Signatures of high-altitude adaptation in the major hemoglobin of five species of andean dabbling ducks.

Hypoxia is one of the most important factors affecting survival at high altitude, and the major hemoglobin protein is a likely target of selection. We compared population genetic structure in the alphaA and betaA hemoglobin subunits (HBA2 and HBB) of five paired lowland and highland populations of Andean dabbling ducks to unlinked reference loci. In the hemoglobin genes, parallel amino acid replacements were overrepresented in highland lineages, and one to five derived substitutions occurred at external solvent-accessible positions on the alpha and beta subunits, at alpha(1)beta(1) intersubunit contacts, or in close proximity to inositolpentaphosphate (IPP) binding sites. Coalescent analyses incorporating the stochasticity of drift and mutation indicated that hemoglobin alleles were less likely to be transferred between highland and lowland populations than unlinked alleles at five other loci. Amino acid replacements that were overrepresented in the highlands were rarely found within lowland populations, suggesting that alleles segregating at high frequency in the highlands may be maladaptive in the lowlands and vice versa.

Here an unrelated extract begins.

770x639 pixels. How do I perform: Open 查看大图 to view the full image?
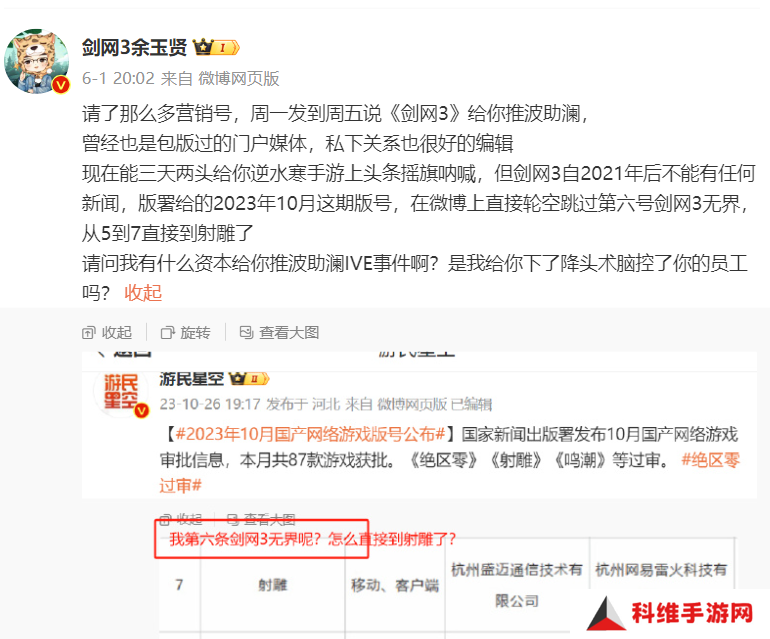pyautogui.click(x=279, y=333)
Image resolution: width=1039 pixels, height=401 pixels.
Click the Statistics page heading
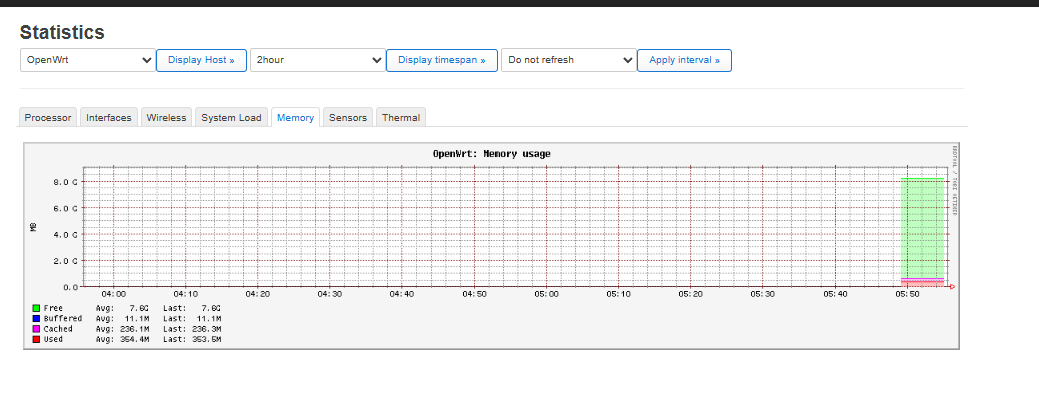[62, 33]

Most highland populations are probably nonmigratory and locally adapted to the Altiplano, but gene flow for several species may be sufficiently high to retard divergence at unlinked loci. Heterozygosity was elevated in the alphaA or betaA subunits of highland populations exhibiting high gene flow between the southern lowlands and the highlands and in highland species that disperse seasonally downslope to midelevation environments from the central Andean plateau. However, elevated heterozygosity occurred more frequently in the alphaA subunit but not simultaneously in both subunits, suggesting that selection may be more constrained by epistasis in the betaA subunit. Concordant patterns among multiple species with different evolutionary histories and depths of historical divergence and gene flow suggest that the major hemoglobin genes of these five dabbling duck species have evolved adaptively in response to high-altitude hypoxia in the Andes.